[Recorded data]

********

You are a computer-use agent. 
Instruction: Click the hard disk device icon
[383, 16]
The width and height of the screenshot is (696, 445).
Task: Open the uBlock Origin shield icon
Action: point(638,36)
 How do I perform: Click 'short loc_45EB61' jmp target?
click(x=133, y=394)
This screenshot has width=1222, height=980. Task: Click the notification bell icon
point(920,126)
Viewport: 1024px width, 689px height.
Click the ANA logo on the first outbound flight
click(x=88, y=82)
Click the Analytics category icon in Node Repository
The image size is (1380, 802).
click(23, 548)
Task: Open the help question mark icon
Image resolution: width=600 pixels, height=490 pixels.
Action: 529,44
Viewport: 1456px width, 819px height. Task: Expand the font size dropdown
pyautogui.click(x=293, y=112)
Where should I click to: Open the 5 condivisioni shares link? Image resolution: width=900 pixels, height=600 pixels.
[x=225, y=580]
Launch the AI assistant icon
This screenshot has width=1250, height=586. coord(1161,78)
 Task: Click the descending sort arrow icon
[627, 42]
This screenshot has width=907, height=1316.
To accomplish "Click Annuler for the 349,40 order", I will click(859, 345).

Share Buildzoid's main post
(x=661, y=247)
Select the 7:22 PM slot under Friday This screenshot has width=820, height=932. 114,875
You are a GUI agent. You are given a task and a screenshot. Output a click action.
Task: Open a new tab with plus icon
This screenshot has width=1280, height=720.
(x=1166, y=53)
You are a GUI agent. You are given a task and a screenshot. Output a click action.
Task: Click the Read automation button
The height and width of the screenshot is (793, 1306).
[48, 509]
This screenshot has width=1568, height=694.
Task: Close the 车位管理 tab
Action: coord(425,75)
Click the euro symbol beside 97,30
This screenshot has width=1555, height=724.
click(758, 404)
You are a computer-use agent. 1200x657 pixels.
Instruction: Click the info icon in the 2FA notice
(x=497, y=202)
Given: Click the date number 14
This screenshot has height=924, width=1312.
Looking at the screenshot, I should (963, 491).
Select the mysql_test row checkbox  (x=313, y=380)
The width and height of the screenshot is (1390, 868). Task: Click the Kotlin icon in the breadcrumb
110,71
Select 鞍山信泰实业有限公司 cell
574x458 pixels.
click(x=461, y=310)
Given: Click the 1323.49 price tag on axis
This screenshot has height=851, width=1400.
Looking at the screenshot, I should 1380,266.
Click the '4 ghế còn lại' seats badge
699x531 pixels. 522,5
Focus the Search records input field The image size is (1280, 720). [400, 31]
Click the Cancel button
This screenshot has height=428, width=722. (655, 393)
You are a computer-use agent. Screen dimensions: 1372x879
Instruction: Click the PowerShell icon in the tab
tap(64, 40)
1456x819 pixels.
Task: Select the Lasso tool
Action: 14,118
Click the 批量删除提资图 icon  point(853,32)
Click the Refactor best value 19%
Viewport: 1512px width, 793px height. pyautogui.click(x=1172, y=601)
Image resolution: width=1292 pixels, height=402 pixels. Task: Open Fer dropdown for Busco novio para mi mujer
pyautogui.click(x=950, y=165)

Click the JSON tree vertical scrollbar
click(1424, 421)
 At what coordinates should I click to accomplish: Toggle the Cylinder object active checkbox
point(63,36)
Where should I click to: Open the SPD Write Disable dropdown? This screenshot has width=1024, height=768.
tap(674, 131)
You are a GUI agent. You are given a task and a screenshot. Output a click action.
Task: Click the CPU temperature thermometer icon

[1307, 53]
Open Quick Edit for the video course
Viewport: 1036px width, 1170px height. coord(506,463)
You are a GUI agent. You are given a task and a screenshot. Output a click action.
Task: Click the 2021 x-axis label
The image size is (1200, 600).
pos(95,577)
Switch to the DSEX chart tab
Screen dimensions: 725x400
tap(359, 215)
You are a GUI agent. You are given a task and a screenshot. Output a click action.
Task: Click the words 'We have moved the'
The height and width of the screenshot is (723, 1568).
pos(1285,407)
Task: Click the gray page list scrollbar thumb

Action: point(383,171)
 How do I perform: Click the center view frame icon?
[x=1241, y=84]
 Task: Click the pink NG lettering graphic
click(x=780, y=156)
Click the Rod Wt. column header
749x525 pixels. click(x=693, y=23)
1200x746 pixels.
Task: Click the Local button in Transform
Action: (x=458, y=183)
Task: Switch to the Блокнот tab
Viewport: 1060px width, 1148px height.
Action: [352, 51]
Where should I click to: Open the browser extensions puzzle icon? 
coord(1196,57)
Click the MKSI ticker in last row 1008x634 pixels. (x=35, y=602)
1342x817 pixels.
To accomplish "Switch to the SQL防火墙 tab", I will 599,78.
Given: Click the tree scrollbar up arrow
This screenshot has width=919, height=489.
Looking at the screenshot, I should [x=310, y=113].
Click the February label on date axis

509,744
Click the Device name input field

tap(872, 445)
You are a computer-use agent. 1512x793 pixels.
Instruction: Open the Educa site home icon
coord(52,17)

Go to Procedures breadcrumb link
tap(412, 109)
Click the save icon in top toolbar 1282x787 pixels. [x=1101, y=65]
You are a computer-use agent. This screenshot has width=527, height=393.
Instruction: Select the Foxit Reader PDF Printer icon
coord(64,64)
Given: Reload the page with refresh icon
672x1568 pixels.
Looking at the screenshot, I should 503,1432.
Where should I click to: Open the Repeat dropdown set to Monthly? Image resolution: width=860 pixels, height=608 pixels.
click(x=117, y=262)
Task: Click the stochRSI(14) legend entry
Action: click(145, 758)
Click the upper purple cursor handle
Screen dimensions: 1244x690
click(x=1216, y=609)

********

**SET EXERCISE**: Convert the lines above into a JSON list of strings with one string per line, leaving out any blank lines.

**SOLUTION TO THIS PROBLEM**:
[
  "You are a computer-use agent. ",
  "Instruction: Click the hard disk device icon",
  "[383, 16]",
  "The width and height of the screenshot is (696, 445).",
  "Task: Open the uBlock Origin shield icon",
  "Action: point(638,36)",
  " How do I perform: Click 'short loc_45EB61' jmp target?",
  "click(x=133, y=394)",
  "This screenshot has width=1222, height=980. Task: Click the notification bell icon",
  "point(920,126)",
  "Viewport: 1024px width, 689px height.",
  "Click the ANA logo on the first outbound flight",
  "click(x=88, y=82)",
  "Click the Analytics category icon in Node Repository",
  "The image size is (1380, 802).",
  "click(23, 548)",
  "Task: Open the help question mark icon",
  "Image resolution: width=600 pixels, height=490 pixels.",
  "Action: 529,44",
  "Viewport: 1456px width, 819px height. Task: Expand the font size dropdown",
  "pyautogui.click(x=293, y=112)",
  "Where should I click to: Open the 5 condivisioni shares link? Image resolution: width=900 pixels, height=600 pixels.",
  "[x=225, y=580]",
  "Launch the AI assistant icon",
  "This screenshot has width=1250, height=586. coord(1161,78)",
  " Task: Click the descending sort arrow icon",
  "[627, 42]",
  "This screenshot has width=907, height=1316.",
  "To accomplish \"Click Annuler for the 349,40 order\", I will click(859, 345).",
  "Share Buildzoid's main post",
  "(x=661, y=247)",
  "Select the 7:22 PM slot under Friday This screenshot has width=820, height=932. 114,875",
  "You are a GUI agent. You are given a task and a screenshot. Output a click action.",
  "Task: Open a new tab with plus icon",
  "This screenshot has width=1280, height=720.",
  "(x=1166, y=53)",
  "You are a GUI agent. You are given a task and a screenshot. Output a click action.",
  "Task: Click the Read automation button",
  "The height and width of the screenshot is (793, 1306).",
  "[48, 509]",
  "This screenshot has width=1568, height=694.",
  "Task: Close the 车位管理 tab",
  "Action: coord(425,75)",
  "Click the euro symbol beside 97,30",
  "This screenshot has width=1555, height=724.",
  "click(758, 404)",
  "You are a computer-use agent. 1200x657 pixels.",
  "Instruction: Click the info icon in the 2FA notice",
  "(x=497, y=202)",
  "Given: Click the date number 14",
  "This screenshot has height=924, width=1312.",
  "Looking at the screenshot, I should (963, 491).",
  "Select the mysql_test row checkbox  (x=313, y=380)",
  "The width and height of the screenshot is (1390, 868). Task: Click the Kotlin icon in the breadcrumb",
  "110,71",
  "Select 鞍山信泰实业有限公司 cell",
  "574x458 pixels.",
  "click(x=461, y=310)",
  "Given: Click the 1323.49 price tag on axis",
  "This screenshot has height=851, width=1400.",
  "Looking at the screenshot, I should 1380,266.",
  "Click the '4 ghế còn lại' seats badge",
  "699x531 pixels. 522,5",
  "Focus the Search records input field The image size is (1280, 720). [400, 31]",
  "Click the Cancel button",
  "This screenshot has height=428, width=722. (655, 393)",
  "You are a computer-use agent. Screen dimensions: 1372x879",
  "Instruction: Click the PowerShell icon in the tab",
  "tap(64, 40)",
  "1456x819 pixels.",
  "Task: Select the Lasso tool",
  "Action: 14,118",
  "Click the 批量删除提资图 icon  point(853,32)",
  "Click the Refactor best value 19%",
  "Viewport: 1512px width, 793px height. pyautogui.click(x=1172, y=601)",
  "Image resolution: width=1292 pixels, height=402 pixels. Task: Open Fer dropdown for Busco novio para mi mujer",
  "pyautogui.click(x=950, y=165)",
  "Click the JSON tree vertical scrollbar",
  "click(1424, 421)",
  " At what coordinates should I click to accomplish: Toggle the Cylinder object active checkbox",
  "point(63,36)",
  "Where should I click to: Open the SPD Write Disable dropdown? This screenshot has width=1024, height=768.",
  "tap(674, 131)",
  "You are a GUI agent. You are given a task and a screenshot. Output a click action.",
  "Task: Click the CPU temperature thermometer icon",
  "[1307, 53]",
  "Open Quick Edit for the video course",
  "Viewport: 1036px width, 1170px height. coord(506,463)",
  "You are a GUI agent. You are given a task and a screenshot. Output a click action.",
  "Task: Click the 2021 x-axis label",
  "The image size is (1200, 600).",
  "pos(95,577)",
  "Switch to the DSEX chart tab",
  "Screen dimensions: 725x400",
  "tap(359, 215)",
  "You are a GUI agent. You are given a task and a screenshot. Output a click action.",
  "Task: Click the words 'We have moved the'",
  "The height and width of the screenshot is (723, 1568).",
  "pos(1285,407)",
  "Task: Click the gray page list scrollbar thumb",
  "Action: point(383,171)",
  " How do I perform: Click the center view frame icon?",
  "[x=1241, y=84]",
  " Task: Click the pink NG lettering graphic",
  "click(x=780, y=156)",
  "Click the Rod Wt. column header",
  "749x525 pixels. click(x=693, y=23)",
  "1200x746 pixels.",
  "Task: Click the Local button in Transform",
  "Action: (x=458, y=183)",
  "Task: Switch to the Блокнот tab",
  "Viewport: 1060px width, 1148px height.",
  "Action: [352, 51]",
  "Where should I click to: Open the browser extensions puzzle icon? ",
  "coord(1196,57)",
  "Click the MKSI ticker in last row 1008x634 pixels. (x=35, y=602)",
  "1342x817 pixels.",
  "To accomplish \"Switch to the SQL防火墙 tab\", I will 599,78.",
  "Given: Click the tree scrollbar up arrow",
  "This screenshot has width=919, height=489.",
  "Looking at the screenshot, I should [x=310, y=113].",
  "Click the February label on date axis",
  "509,744",
  "Click the Device name input field",
  "tap(872, 445)",
  "You are a computer-use agent. 1512x793 pixels.",
  "Instruction: Open the Educa site home icon",
  "coord(52,17)",
  "Go to Procedures breadcrumb link",
  "tap(412, 109)",
  "Click the save icon in top toolbar 1282x787 pixels. [x=1101, y=65]",
  "You are a computer-use agent. This screenshot has width=527, height=393.",
  "Instruction: Select the Foxit Reader PDF Printer icon",
  "coord(64,64)",
  "Given: Reload the page with refresh icon",
  "672x1568 pixels.",
  "Looking at the screenshot, I should 503,1432.",
  "Where should I click to: Open the Repeat dropdown set to Monthly? Image resolution: width=860 pixels, height=608 pixels.",
  "click(x=117, y=262)",
  "Task: Click the stochRSI(14) legend entry",
  "Action: click(145, 758)",
  "Click the upper purple cursor handle",
  "Screen dimensions: 1244x690",
  "click(x=1216, y=609)"
]